El escritor y bloguero Bob Pop argumenta esto en defensa del cambio constitucional: “No somos minusválidos, ni disminuidas, pero tampoco discapacitados, discapacitadas, discapacitades; somos personas con discapacidad. Y con muchas cosas más e iguales derechos”. Me perdonará mi admirado excompañero del diario Público, pero el sintagma ‘persona con discapacidad’ frente al sustantivo ‘discapacitado’ es lingüísticamente tan antieconómico que no resulta funcional ni viable, aparte de que entender ‘discapacitado’ como alguien sin capacidad alguna me parece a mí que es mucho entender. También la lingüista sevillana Lola Pons opina que ‘persona con discapacidad’ no es un rodeo, sino una fórmula construida “sobre una concepción no paternalista y no clínica de la discapacidad”. Vicenç Vidal, Bob Pop, Lola Pons y yo hablamos la misma lengua, pero entendemos ciertas palabras de forma bastante distinta.

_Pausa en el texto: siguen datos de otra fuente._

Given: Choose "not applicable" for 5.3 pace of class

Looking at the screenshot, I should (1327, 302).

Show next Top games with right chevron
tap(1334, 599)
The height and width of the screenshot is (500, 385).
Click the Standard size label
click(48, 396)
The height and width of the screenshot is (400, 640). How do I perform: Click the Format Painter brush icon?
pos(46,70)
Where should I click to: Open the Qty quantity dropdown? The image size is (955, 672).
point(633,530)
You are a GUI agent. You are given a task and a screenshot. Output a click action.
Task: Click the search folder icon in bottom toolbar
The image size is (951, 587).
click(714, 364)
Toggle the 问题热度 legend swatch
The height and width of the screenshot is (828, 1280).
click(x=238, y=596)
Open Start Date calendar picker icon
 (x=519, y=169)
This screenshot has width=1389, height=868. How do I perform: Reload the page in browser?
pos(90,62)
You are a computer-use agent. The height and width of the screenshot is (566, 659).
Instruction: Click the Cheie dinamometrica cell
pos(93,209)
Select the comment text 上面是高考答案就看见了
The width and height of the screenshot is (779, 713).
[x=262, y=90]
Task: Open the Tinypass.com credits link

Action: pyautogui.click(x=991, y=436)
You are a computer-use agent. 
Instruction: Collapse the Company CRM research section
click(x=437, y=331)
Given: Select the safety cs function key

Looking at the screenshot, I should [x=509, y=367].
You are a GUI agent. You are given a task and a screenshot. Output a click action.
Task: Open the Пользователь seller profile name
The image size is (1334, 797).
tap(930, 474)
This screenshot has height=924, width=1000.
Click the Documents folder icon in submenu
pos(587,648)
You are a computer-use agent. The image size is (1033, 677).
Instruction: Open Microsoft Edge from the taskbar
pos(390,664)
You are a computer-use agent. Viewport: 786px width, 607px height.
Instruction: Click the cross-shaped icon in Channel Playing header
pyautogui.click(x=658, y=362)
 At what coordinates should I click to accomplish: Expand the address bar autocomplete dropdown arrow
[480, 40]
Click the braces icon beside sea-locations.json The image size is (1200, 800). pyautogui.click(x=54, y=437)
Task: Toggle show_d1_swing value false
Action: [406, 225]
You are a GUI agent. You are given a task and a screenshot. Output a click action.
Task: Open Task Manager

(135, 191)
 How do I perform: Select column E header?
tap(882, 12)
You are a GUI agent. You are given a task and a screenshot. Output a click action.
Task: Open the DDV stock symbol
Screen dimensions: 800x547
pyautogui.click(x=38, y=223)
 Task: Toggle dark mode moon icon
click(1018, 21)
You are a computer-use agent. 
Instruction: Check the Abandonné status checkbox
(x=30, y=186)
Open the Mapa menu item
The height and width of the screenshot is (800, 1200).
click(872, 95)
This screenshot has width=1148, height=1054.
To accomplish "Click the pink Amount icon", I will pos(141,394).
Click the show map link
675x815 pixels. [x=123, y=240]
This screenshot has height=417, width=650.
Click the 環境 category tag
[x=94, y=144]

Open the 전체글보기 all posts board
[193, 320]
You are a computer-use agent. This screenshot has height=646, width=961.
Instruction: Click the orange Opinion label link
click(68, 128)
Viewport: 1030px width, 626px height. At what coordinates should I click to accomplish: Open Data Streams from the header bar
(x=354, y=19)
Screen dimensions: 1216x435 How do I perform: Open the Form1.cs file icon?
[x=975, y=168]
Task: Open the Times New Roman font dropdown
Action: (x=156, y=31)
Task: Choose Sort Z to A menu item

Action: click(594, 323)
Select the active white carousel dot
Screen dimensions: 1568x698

Zanjemos, en fin, la controversia afirmando que bien está lo que bien acaba y saludemos el cambio en nombre de los ‘disminuidos’ de 1978 que se sentían ofendidos al ser denominados así en la Constitución, pero hagamos constar esta pequeña protesta: sus señorías no deberían haberse puesto tan huecas como se pusieron ayer en en la tribuna para defender un cambio de la Constitución que, no siendo rigurosamente banal, tampoco era tan trascendental ni tan histórico como sugerían unas intervenciones en las que los portavoces vinieron a ponerse unos intensos, otros estupendos y casi todos un poco cursis.